High Radon Levels Are A Serious Issue

Real Estate Agent with Keller Williams Realty

I just wrote an article over at RaleighRealEstateTalk.com about the issue of radon in residential real estate.  Personally, I insist that every one of my buyer clients have a continuous monitor radon test done.  Even though high radon levels can cause death, sometimes it still takes some convincing.  It doesn't help that most of the builder contracts for new construction still do not address radon testing and the responsibility for remediation.

It's a simple $140 test for your buyers to know if they will be exposed to high levels of a deadly gas.  Seems like an easy choice to me.  Do the test, always.   Still, not everyone involved in the home selling process is quite as insistent about buyers' having a test done.

It's tough sometimes telling my buyers that they must have the $140 test done when I'm the only one that seems to think it's a big deal.  The good news is I can sleep much better at night knowing that my clients have done everything they can to protect the health of their families.

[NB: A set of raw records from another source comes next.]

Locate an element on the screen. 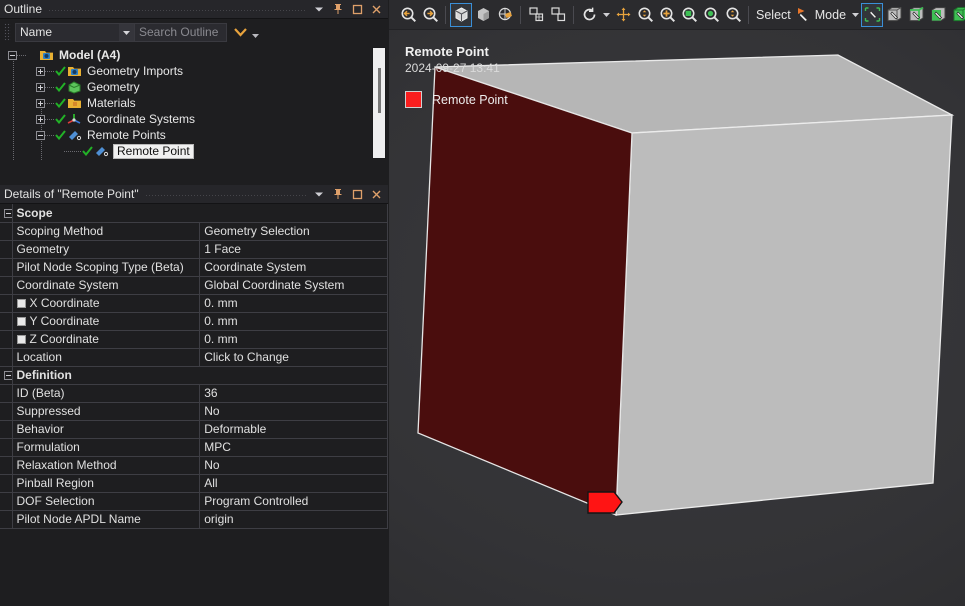 Image resolution: width=965 pixels, height=606 pixels. select-label: Select is located at coordinates (774, 15). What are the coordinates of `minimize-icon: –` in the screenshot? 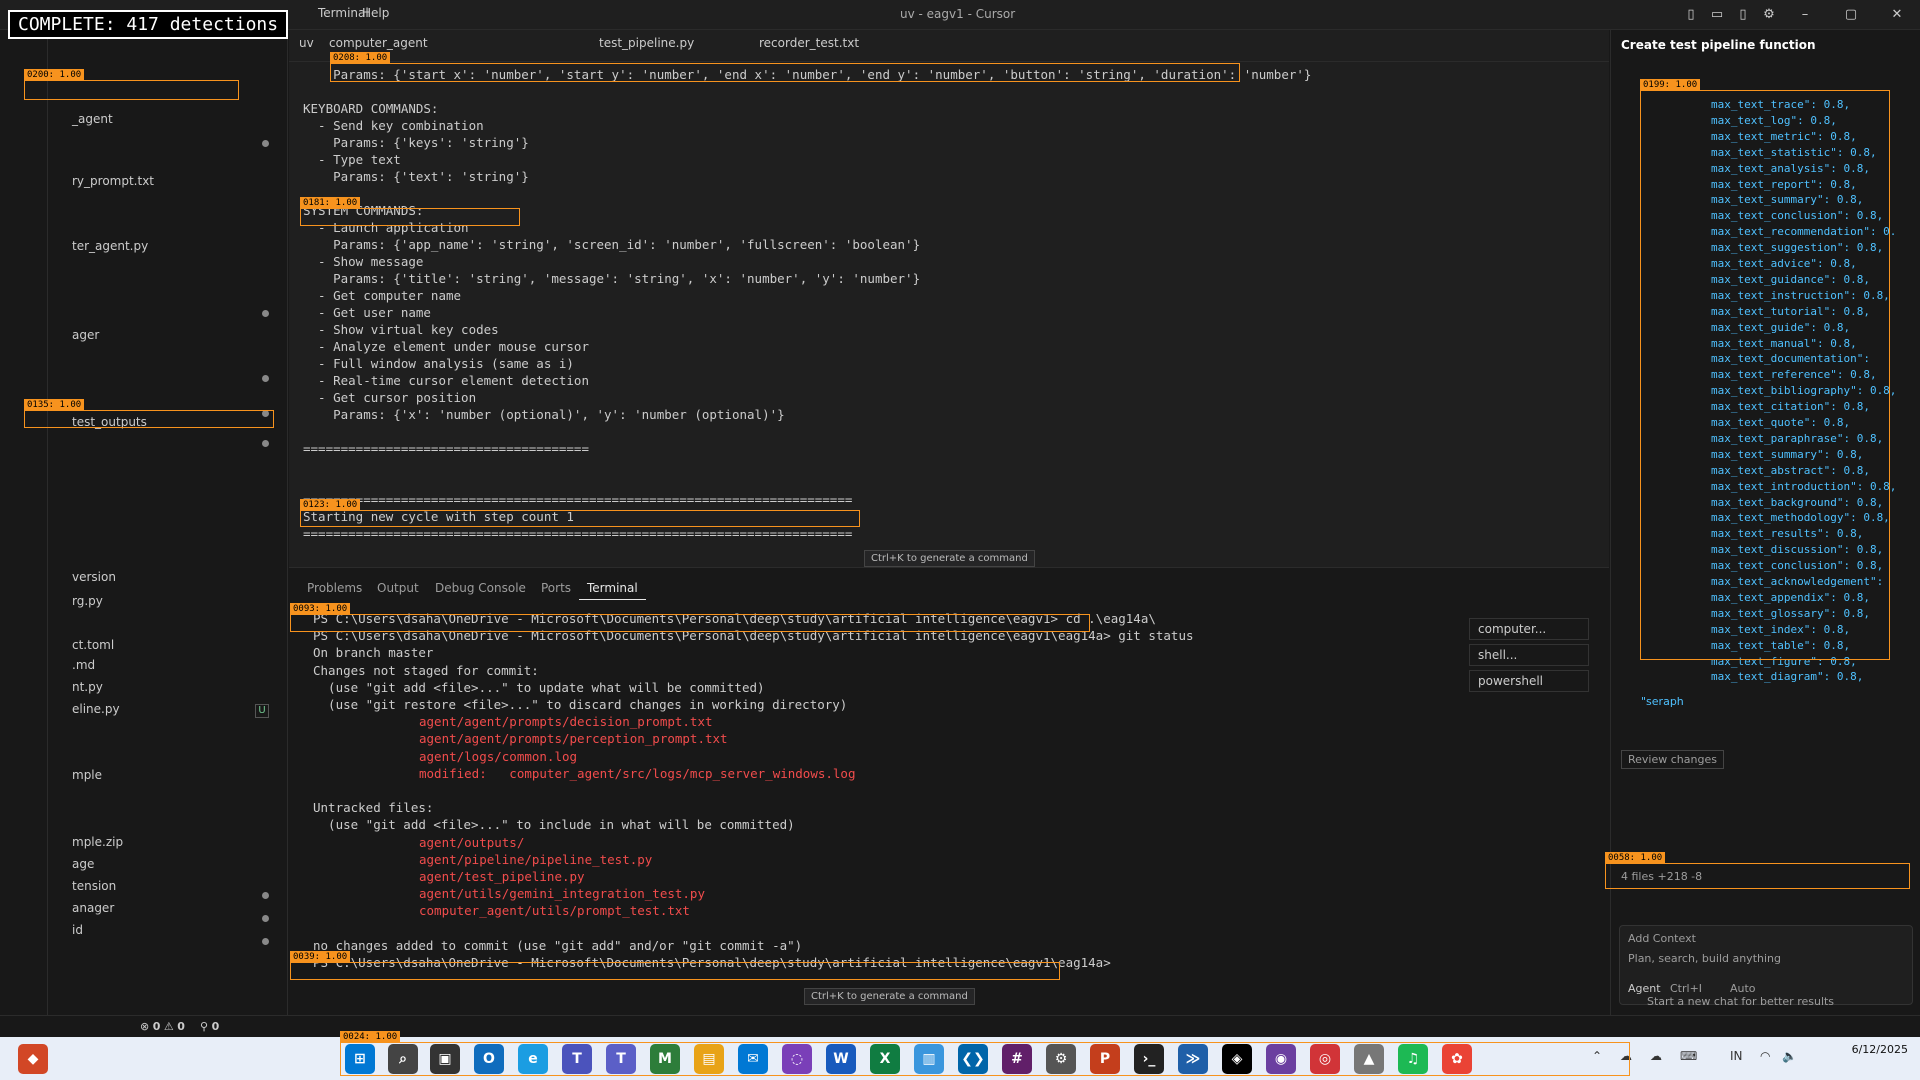 It's located at (1805, 15).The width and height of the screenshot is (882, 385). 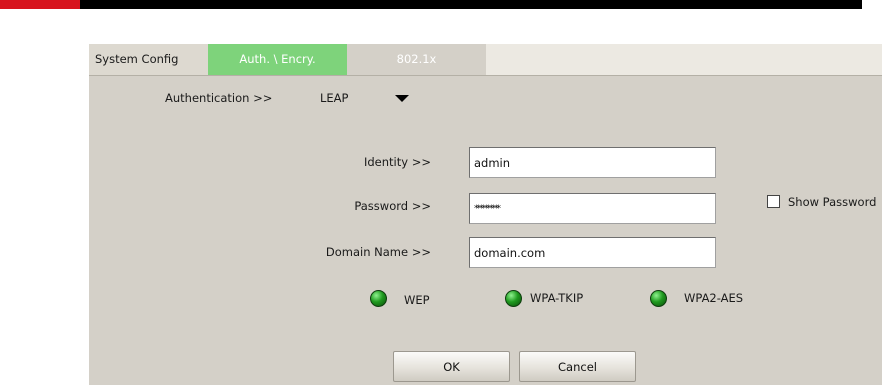 I want to click on password-field, so click(x=592, y=208).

Read more about radon issues here. 

Comments (3)

Gabriele Campbell
D F Campbell Ventures Group Inc. - Saint Albert, AB
Who knew? Is radon specific to a certain geographical area? I have never heard of this risk in my area (Alberta). Working with an agent so knowledgeable about the area sure paid off for those buyers - well done! I'll bet they were grateful.
Apr 10, 2008 01:38 AM
Steve Hoffacker
Steve Hoffacker LLC - West Palm Beach, FL
Certified Aging In Place Specialist-Instructor
Radon is a naturally occurring gas. It has only become an issue in recent years as homes are being built more air tight. If the home is well venilated (as in allows air to infiltrate) or the windows are open a considerable portion of the year, it shouldn't be an issue.
Apr 10, 2008 01:53 AM
Bob Fortner
Keller Williams Realty - Raleigh, NC
Raleigh Real Estate

@ Gabriele - I think the frequency of instances of high radon levels does vary by region.  I've heard for instance that it is very common in the New England states.  At the same time, based on what I've read about the subject, it doesn't appear any area is completely immune.  For me, here in the Raleigh NC area, about 1 in 25 homes I sell will have high levels.  The only way to know if you're the one is to do the test.

@ Steve - I agree that it seems the newer construction would be more susceptible.   The only caution I would add is that I have had a home build in 1977 test for high levels.  It is probably some combination of how much radon is entering and how air tight the building is.  Since there is no way I can be certain, I just recommend the $140 test to everyone.